◆ Work request: Write the data out again, exactly as given.

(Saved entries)
"""

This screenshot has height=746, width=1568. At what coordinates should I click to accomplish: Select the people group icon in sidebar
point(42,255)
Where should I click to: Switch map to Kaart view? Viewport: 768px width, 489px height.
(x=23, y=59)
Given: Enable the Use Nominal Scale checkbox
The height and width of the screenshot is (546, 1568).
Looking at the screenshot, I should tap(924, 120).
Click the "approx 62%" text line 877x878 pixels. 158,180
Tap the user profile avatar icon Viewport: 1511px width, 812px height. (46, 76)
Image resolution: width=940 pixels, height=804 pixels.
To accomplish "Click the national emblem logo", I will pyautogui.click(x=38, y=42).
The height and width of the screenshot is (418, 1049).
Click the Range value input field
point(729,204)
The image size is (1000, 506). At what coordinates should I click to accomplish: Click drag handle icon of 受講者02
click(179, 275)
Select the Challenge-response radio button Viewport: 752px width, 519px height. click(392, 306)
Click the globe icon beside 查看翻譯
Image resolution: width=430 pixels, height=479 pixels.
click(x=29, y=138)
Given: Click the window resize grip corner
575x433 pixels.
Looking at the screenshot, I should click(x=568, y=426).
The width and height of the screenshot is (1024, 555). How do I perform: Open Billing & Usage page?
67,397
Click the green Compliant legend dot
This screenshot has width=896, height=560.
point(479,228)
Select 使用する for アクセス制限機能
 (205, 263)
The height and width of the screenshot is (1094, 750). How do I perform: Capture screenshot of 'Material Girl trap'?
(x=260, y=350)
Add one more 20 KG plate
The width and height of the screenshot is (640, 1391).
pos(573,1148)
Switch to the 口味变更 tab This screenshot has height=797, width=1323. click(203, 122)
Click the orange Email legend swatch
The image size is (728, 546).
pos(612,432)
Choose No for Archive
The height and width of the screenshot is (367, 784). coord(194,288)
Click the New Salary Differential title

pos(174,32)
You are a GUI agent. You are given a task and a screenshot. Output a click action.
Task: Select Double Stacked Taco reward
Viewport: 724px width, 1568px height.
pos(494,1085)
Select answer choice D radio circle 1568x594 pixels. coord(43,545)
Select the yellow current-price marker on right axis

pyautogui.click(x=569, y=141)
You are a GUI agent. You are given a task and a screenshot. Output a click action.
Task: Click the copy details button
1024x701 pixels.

"""

◆ Exercise response:
This screenshot has height=746, width=1568. At what coordinates should I click to accomplish: Select the people group icon in sidebar
point(42,255)
Where should I click to: Switch map to Kaart view? Viewport: 768px width, 489px height.
(x=23, y=59)
Given: Enable the Use Nominal Scale checkbox
The height and width of the screenshot is (546, 1568).
Looking at the screenshot, I should tap(924, 120).
Click the "approx 62%" text line 877x878 pixels. 158,180
Tap the user profile avatar icon Viewport: 1511px width, 812px height. (46, 76)
Image resolution: width=940 pixels, height=804 pixels.
To accomplish "Click the national emblem logo", I will pyautogui.click(x=38, y=42).
The height and width of the screenshot is (418, 1049).
Click the Range value input field
point(729,204)
The image size is (1000, 506). At what coordinates should I click to accomplish: Click drag handle icon of 受講者02
click(179, 275)
Select the Challenge-response radio button Viewport: 752px width, 519px height. click(392, 306)
Click the globe icon beside 查看翻譯
Image resolution: width=430 pixels, height=479 pixels.
click(x=29, y=138)
Given: Click the window resize grip corner
575x433 pixels.
Looking at the screenshot, I should click(x=568, y=426).
The width and height of the screenshot is (1024, 555). How do I perform: Open Billing & Usage page?
67,397
Click the green Compliant legend dot
This screenshot has width=896, height=560.
point(479,228)
Select 使用する for アクセス制限機能
 (205, 263)
The height and width of the screenshot is (1094, 750). How do I perform: Capture screenshot of 'Material Girl trap'?
(x=260, y=350)
Add one more 20 KG plate
The width and height of the screenshot is (640, 1391).
pos(573,1148)
Switch to the 口味变更 tab This screenshot has height=797, width=1323. click(203, 122)
Click the orange Email legend swatch
The image size is (728, 546).
pos(612,432)
Choose No for Archive
The height and width of the screenshot is (367, 784). coord(194,288)
Click the New Salary Differential title

pos(174,32)
You are a GUI agent. You are given a task and a screenshot. Output a click action.
Task: Select Double Stacked Taco reward
Viewport: 724px width, 1568px height.
pos(494,1085)
Select answer choice D radio circle 1568x594 pixels. coord(43,545)
Select the yellow current-price marker on right axis

pyautogui.click(x=569, y=141)
You are a GUI agent. You are given a task and a screenshot. Output a click action.
Task: Click the copy details button
1024x701 pixels.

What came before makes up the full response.